Mayara Borgonovi
Escola Sesi de Salto – CE125
Categoria III
Crônica
O trabalhador satisfeito
O sol banha os telhados da pequena cidade,
arrancando dos doces braços de Morfeu homens e mulheres, anunciando uma nova
semana que se inicia. Uma nova chance para o lucro do patrão, uma nova chance
para a servidão.
Ricardo, como todo cidadão, levanta-se oblíquo
de sua submissão, seus pés tocam o frio ladrilho, o corpo é franzino e os
pensamentos sempre sonolentos, esfumaçados pela omissão da razão, que nunca fora
lhe entregue pelo Estado. Mas, afinal, o que era o Estado? Nada importante, o Estado,
seja aquele com letra maiúscula ou minúscula, não coloca comida rala na mesa,
não veste as crianças com roupas gastas e usadas, não paga as contas de água e
energia – a de telefone, só no mês que vem.
A esposa o espera ao pé da mesa, o café da
manhã de hoje é o mesmo de ontem e da semana anterior, a caixa de leite e o pão
duro umedecido com a manteiga com que a Dona Maria presenteou a família. Comida
pouca, sim senhor, mas ainda comida, muito mais do que tinha aqueles que
Ricardo observava, estirados pela rua. O homem sempre se perguntava como
poderia tal coisa existir, o desemprego estava diminuindo, prometia o homem
imponente na televisão, então como era possível que aquelas pessoas não
tivessem um emprego, de qualquer tipo?
Ricardo apiedava-se daqueles que não possuíam
as mesmas excelentes oportunidades que ele.
Não possuíam um emprego que lhes permitia trabalhar dez horas diárias –
oito aos fins de semana – recebendo setecentos
reais ao fim do mês!

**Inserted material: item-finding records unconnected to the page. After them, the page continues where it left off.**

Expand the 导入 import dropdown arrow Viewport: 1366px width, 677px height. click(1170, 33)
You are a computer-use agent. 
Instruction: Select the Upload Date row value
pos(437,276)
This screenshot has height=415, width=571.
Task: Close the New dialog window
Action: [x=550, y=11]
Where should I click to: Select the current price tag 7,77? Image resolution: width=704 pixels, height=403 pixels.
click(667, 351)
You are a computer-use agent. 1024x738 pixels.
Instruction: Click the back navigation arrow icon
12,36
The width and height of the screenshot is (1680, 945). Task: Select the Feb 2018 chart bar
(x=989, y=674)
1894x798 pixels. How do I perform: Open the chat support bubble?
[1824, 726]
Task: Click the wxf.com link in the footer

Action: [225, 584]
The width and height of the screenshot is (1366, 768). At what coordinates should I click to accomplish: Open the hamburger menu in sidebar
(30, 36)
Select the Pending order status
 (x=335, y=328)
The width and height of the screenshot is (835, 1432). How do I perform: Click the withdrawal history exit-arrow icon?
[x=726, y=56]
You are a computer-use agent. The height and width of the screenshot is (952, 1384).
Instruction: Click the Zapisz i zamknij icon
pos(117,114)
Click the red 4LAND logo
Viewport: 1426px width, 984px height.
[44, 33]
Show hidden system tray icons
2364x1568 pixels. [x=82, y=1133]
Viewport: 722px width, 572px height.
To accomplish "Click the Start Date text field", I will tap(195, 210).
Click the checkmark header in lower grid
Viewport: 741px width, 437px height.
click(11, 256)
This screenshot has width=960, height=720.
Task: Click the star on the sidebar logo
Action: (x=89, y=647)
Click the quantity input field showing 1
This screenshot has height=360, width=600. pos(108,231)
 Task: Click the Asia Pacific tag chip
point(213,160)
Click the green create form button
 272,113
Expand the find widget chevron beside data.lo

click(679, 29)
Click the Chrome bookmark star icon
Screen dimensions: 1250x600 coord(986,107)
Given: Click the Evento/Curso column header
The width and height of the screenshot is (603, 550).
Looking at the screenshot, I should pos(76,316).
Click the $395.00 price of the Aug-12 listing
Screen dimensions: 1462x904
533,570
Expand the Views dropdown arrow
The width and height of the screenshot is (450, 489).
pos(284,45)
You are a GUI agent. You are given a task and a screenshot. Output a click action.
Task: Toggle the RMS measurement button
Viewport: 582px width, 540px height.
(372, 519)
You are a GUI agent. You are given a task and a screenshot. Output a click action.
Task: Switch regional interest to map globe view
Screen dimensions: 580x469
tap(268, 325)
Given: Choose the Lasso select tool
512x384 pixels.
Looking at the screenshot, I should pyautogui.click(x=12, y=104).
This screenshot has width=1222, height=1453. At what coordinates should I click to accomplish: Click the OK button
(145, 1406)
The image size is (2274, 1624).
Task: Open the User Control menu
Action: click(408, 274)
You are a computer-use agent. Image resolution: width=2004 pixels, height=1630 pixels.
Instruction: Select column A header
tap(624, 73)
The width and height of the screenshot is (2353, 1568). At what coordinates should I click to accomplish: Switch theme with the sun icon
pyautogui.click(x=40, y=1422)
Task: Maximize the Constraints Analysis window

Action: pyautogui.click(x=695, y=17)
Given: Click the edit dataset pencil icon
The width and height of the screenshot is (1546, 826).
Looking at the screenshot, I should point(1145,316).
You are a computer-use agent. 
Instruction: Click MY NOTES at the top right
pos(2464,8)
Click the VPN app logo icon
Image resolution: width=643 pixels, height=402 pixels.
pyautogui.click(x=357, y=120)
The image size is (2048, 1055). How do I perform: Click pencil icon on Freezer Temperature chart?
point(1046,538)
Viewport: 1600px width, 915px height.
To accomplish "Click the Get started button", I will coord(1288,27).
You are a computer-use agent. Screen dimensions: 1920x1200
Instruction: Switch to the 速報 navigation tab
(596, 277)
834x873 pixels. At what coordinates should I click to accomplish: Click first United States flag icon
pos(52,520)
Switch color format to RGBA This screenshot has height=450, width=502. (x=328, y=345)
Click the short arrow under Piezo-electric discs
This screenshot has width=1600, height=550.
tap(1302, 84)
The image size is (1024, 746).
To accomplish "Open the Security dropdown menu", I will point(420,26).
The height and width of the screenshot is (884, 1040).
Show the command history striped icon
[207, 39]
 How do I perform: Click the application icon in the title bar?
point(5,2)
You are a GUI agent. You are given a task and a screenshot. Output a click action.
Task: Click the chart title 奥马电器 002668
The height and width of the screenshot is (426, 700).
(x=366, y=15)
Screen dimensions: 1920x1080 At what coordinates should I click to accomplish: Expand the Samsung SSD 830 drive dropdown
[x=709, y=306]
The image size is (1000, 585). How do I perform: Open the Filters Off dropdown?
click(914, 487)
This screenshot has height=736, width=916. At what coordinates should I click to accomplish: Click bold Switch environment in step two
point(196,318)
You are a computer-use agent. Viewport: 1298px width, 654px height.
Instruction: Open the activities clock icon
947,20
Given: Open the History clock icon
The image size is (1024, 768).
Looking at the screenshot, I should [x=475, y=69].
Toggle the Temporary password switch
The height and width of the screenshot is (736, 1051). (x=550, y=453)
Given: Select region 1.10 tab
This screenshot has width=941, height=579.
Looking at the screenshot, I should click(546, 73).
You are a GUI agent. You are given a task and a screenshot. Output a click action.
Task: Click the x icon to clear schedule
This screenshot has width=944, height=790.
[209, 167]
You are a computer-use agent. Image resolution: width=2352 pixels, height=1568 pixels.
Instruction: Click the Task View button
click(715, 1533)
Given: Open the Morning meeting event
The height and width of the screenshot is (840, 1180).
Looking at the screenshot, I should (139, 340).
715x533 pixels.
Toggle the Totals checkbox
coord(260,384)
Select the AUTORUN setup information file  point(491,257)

Ou mesmo um patrão tão generoso quanto o seu, que o
deixava folgar três vezes ao ano e ainda lhe garantia dez dias de férias
anuais. Poxa, como podiam aqueles residentes do ar livre, não encontrarem uma
vaga de emprego quando ele, Ricardo, possuía duas?!
Outra coisa que não entrava em sua cabeça, era
a revolta de alguns de seus colegas com o governo. “O salário não dá pra nada”
dizia um, batendo os punhos na mesa de almoço, “A escola das crianças não
ensina, meus filhos mal sabem ler e escrever o próprio nome”, “E a saúde? Fique
doze horas numa fila com a minha mãezinha”. Ricardo não compreendia aquelas
constantes cismas, o dinheiro que recebia todo fim de mês, garantia a comida da
família – duas refeições para cada um dos quatro, às vezes uma se a carne
estivesse um pouco mais cara-, que não precisava ser muita, eram todos bem
magros; nem Ricardo ou sua esposa sabiam ler ou escrever muito bem, os pais
dele nunca o aprenderam, e mesmo assim, todos sempre trabalharam em serviços
tão bons ou melhores que o dele – o pai ganhava um saco de arroz e outro de
café do patrão, além dos 200 reais pelo trabalho no campo -. Doze horas na fila
de um hospital, era melhor que não ter hospital nenhum!
Havia também aqueles mais jovens e mais
estudados, que falavam sobre greves, sobre a falta de direitos imposta aos
trabalhadores e as injustiças diárias. Igualdade e desigualdade, direitos e
deveres, corrupção, luta de classes e aquele tal de Comismo... Conimus... Comunismo
que trazia horror aos olhos do patrão. Ricardo não entendia a razão para que
todas essas palavras fossem tão importantes para seus colegas ou sua
insistência com elas. Sempre causava problemas, paralisava a fábrica, atrasava
todo o serviço que deveria ser entregue ao final dos dias, semanas e meses, e
sempre acabava com algum pai de família perdendo o emprego.
Ricardo mantinha-se longe desses problemas,
simplesmente fazia seu trabalho, sem questionar ou pensar, apenas seguindo o
que lhe era imposto pelo patrão e, dessa forma, mantinha seu emprego e trazia
comida para família. Era, sim senhor, um feliz trabalhador.
Como sempre um texto muito bem elaborado, com uma crítica social forte, mas sem perde a leveza que é peculiar nas escritas elaboradas por esta autora de grande talento.